Assume for the moment that $c$ is infinite (classical curvature due to Newton's laws). Also, I will only consider 1+1-dimensional space for simplicity: $(x,t)$.

Case I. I will consider uniform acceleration due to gravity g along the positive x-direction pervading the entire space. Then all particles will have $$x-x_0 = \frac{1}{2}g(t-t_0)^2.$$ For this case, we can use the transformation \begin{align} x' &= x - \frac{1}{2}g(t-t_0)^2 \\ t' &= t\end{align} to get a transformed space-time $(x',t')$ such that any path of the form $$x-x_0 = \frac{1}{2}g(t-t_0)^2$$ in the original co-ordinate system is equivalent to the form $$x' = vt' + x_0'$$ representing uniform motion in the new $(x',t')$ coordinate system. Thus, if space-time is warped as described by the transformation from $(x,t)$ to $(x',t')$ system, all objects just follow a straight line in the transformed system.

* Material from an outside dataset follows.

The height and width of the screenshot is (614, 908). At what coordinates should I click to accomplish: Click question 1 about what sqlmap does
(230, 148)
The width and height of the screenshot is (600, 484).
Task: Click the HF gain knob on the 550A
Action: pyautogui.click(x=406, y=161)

Case II. Now I will consider a slightly more complex scenario. Here, $$g(x) = -\omega^2 x.$$ Can we obtain transformation $x'=x'(x,t)$ and $t'=t'(x,t)$ such that uniform motion in $(x',t')$ is equivalent to Simple Harmonic motion in $(x,t)$?

Case III. Now assume that acceleration due to gravity is $g$ for $-1 \le x \le 1$ and is 0 everywhere else. What about this field?

I don't have any experience in differential geometry or any obscure mathematics. My current goal is to see how much we can understand relativity just with simple mathematics.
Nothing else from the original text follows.